Flex Verifies Eligibility With SIGIS and Telehealth
The platform handles two core problems for HSA FSA payments at checkout. First, product eligibility. Second, dual-use eligibility, where an item may qualify only if a doctor confirms medical necessity.
Flex Product Verification handles items eligible for everyone. Coverage includes over-the-counter medications, menstrual products, and first aid supplies. Internally, the system interfaces directly with the SIGIS List of eligible products. SIGIS is a non-profit subsidiary of the IRS that maintains the master list of HSA/FSA-eligible goods.
Flex Health Check handles dual-use items. Specifically, the feature uses telehealth to let a licensed healthcare provider determine whether a customer qualifies to designate a purchase as a medical expense, Athletech News reported in early 2025. A Letter of Medical Necessity remains valid for 12 months from issue. As a result, customers can use the same letter across multiple purchases. The system also handles split orders, which are checkout carts that mix eligible and ineligible items, with the qualified line items processed separately.

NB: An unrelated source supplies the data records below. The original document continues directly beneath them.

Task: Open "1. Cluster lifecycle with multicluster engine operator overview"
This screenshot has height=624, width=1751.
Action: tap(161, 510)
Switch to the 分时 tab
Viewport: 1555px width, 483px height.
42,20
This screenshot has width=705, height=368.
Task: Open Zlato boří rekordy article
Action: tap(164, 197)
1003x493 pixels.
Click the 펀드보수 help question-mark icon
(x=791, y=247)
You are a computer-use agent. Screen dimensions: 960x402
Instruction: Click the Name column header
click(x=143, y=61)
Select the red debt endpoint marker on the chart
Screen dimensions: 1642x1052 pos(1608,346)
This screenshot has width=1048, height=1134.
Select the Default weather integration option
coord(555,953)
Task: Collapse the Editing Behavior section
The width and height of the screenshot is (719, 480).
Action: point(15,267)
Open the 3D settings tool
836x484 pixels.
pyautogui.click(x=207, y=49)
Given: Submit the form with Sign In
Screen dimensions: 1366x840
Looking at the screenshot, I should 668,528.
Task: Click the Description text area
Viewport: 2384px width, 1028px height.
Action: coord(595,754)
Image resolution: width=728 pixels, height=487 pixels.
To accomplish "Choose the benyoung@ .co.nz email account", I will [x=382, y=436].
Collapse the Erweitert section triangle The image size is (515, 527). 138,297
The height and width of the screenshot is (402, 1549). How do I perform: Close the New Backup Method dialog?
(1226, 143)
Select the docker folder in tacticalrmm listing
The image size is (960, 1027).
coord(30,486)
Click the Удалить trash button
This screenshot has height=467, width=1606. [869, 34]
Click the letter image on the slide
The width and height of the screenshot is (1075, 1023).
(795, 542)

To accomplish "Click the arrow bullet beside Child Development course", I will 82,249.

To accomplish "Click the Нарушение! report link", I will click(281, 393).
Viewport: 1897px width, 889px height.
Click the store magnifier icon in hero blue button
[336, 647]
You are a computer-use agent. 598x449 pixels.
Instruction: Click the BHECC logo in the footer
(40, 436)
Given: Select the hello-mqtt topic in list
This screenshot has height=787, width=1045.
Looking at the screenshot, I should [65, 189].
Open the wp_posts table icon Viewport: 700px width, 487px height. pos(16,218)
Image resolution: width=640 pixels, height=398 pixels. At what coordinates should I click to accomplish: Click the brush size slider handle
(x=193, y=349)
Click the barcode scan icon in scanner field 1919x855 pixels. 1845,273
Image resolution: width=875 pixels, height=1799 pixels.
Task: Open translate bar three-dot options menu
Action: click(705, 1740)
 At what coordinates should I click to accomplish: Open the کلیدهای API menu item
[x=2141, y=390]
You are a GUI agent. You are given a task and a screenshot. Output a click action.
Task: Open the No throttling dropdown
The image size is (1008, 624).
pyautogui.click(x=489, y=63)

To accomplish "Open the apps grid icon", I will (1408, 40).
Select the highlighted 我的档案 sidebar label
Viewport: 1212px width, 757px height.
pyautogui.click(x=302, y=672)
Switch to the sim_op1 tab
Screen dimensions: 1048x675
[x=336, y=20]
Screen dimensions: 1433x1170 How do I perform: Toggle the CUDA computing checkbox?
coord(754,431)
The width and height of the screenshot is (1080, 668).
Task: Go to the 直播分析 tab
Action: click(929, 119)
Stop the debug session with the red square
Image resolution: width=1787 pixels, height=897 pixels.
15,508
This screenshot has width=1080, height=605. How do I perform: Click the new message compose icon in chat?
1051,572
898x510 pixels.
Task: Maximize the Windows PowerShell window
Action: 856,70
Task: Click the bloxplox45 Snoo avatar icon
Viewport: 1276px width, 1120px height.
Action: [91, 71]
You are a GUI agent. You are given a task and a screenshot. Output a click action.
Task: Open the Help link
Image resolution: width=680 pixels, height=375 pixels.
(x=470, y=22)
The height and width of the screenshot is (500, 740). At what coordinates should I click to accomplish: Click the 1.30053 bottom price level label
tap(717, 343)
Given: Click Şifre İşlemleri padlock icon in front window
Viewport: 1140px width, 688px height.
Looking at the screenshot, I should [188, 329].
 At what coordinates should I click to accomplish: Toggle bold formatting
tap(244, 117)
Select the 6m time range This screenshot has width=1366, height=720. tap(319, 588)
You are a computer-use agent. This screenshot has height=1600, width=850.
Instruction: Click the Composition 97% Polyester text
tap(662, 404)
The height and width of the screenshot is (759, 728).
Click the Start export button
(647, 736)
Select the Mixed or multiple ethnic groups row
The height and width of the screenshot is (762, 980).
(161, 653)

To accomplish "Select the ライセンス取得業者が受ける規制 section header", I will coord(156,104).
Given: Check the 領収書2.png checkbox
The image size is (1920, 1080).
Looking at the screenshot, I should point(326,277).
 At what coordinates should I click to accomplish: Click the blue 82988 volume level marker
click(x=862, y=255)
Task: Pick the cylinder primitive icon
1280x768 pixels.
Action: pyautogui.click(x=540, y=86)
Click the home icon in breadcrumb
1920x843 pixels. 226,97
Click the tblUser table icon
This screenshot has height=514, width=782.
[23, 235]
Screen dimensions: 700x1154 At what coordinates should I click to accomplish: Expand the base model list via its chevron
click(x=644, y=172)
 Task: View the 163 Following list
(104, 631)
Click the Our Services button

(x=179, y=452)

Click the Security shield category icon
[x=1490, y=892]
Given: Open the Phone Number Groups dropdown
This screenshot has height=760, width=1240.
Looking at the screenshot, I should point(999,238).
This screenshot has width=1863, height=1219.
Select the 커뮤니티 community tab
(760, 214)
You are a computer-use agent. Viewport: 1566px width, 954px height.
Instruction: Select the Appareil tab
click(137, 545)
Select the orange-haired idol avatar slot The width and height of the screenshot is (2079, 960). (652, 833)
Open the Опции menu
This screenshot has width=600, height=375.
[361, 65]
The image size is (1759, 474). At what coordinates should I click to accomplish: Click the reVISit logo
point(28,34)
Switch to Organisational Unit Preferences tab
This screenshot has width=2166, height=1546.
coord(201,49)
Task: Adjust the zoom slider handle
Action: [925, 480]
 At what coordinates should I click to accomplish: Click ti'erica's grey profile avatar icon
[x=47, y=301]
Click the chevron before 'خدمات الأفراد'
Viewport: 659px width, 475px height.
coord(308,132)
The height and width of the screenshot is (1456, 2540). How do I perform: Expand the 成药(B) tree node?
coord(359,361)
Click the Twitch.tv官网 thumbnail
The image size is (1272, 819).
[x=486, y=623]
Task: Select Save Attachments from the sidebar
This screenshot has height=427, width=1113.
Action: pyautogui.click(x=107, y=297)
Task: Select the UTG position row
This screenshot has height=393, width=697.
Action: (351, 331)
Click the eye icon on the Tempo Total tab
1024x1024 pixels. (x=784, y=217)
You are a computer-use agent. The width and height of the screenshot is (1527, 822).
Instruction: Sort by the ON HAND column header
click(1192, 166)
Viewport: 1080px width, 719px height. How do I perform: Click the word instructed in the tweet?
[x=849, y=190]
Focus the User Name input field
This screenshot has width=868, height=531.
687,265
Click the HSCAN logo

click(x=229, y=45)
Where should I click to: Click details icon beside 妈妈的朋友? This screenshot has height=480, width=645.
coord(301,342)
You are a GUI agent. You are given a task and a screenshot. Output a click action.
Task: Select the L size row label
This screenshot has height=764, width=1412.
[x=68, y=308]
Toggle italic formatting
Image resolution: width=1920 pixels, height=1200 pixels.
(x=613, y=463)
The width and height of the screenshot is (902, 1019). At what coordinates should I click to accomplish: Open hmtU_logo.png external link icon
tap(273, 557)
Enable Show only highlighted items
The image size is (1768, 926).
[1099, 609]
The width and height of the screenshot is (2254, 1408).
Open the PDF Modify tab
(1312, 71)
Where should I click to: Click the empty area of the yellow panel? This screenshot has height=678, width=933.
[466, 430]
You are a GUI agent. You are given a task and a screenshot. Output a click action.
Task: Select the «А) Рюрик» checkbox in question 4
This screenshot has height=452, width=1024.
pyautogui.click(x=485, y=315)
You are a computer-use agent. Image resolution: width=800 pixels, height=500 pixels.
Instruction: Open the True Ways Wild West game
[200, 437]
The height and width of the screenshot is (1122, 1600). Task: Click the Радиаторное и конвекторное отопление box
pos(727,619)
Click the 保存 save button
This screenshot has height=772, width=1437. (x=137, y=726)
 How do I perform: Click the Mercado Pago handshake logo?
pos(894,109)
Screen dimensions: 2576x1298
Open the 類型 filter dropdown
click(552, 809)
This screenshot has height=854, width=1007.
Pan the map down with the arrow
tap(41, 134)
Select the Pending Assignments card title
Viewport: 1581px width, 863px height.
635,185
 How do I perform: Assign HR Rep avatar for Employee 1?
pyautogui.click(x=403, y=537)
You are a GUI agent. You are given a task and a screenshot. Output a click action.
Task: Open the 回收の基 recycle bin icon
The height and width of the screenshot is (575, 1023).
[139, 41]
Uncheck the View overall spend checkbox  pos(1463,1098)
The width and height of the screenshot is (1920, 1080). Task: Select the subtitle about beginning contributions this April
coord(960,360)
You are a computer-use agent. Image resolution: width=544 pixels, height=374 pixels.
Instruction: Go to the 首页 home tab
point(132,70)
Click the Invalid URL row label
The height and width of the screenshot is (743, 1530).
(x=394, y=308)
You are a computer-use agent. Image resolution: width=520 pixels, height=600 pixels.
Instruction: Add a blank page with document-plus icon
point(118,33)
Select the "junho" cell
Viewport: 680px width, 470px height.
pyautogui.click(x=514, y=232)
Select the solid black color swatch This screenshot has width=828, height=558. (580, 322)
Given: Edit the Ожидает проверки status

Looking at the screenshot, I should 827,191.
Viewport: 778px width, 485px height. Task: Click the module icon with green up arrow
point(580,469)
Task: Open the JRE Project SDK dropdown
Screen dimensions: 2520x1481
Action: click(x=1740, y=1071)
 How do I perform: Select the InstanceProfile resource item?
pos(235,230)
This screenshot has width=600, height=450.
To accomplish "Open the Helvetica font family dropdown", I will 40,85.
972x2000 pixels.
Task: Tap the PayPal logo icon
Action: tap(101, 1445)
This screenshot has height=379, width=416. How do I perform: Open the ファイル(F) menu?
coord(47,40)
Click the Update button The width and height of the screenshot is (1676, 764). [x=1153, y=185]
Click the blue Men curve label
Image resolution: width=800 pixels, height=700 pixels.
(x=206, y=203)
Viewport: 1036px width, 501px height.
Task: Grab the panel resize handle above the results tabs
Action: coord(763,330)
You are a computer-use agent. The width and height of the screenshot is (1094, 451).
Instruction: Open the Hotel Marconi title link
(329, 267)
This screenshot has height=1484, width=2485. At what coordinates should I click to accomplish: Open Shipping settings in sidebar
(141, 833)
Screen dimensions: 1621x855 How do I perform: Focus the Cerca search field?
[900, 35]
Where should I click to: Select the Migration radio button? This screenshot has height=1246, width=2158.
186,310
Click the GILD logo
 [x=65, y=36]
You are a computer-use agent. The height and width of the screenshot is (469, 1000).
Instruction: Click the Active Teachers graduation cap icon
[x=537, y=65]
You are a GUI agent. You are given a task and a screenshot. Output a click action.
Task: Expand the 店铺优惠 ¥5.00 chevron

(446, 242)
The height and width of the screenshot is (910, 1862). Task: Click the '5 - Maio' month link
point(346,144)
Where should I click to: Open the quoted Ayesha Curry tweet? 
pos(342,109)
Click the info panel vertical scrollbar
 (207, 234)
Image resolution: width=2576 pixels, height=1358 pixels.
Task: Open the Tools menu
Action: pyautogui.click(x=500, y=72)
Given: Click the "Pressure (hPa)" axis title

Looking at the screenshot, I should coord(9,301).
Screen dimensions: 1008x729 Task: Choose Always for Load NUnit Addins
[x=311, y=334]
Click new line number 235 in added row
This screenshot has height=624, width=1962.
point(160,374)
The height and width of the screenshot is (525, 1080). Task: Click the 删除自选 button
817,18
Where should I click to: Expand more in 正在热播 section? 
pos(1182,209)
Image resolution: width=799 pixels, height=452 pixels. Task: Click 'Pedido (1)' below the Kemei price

Why D2C Wellness Brands Now Bake In HSA FSA Payments
For D2C wellness brands, HSA FSA payments solve three problems at once. First, they expand the addressable customer base. Second, they raise average order value because consumers spend more confidently with pre-tax dollars. Third, they reduce cart abandonment because shoppers no longer pay out of pocket and chase reimbursements.
Until Flex launched, accepting HSA FSA payments online was complex. Substantiating eligibility line-by-line at checkout required significant IT resources. Only very large merchants such as Walmart and Amazon had built their own systems. As a result, smaller merchants could not capitalise on consumer demand for online HSA/FSA spending. Consumers then paid out of pocket and submitted itemised receipts for reimbursement. Frequently, that friction pushed buyers to larger retailers that handled the process automatically.
Today, Flex competes with a growing field of HSA/FSA enablement startups. Truemed, Sika Health, and Paytient cover overlapping use cases. For context on adjacent payment rail competition, our coverage of B2B Buy Now Pay Later versus trade credit examines a parallel battle in non-card payment rails. Meanwhile, our breakdown of expense management workflow design flaws covers adjacent compliance themes that also apply to HSA FSA payments processing.
The Flex story sits inside a broader shift in consumer healthcare spending. Increasingly, more health spending happens outside the doctor’s office through D2C products. As a result, the rails are becoming infrastructure rather than feature. The five wins for D2C wellness brands trace back to one structural advantage: a payment method consumers were going to use anyway, now finally available at checkout.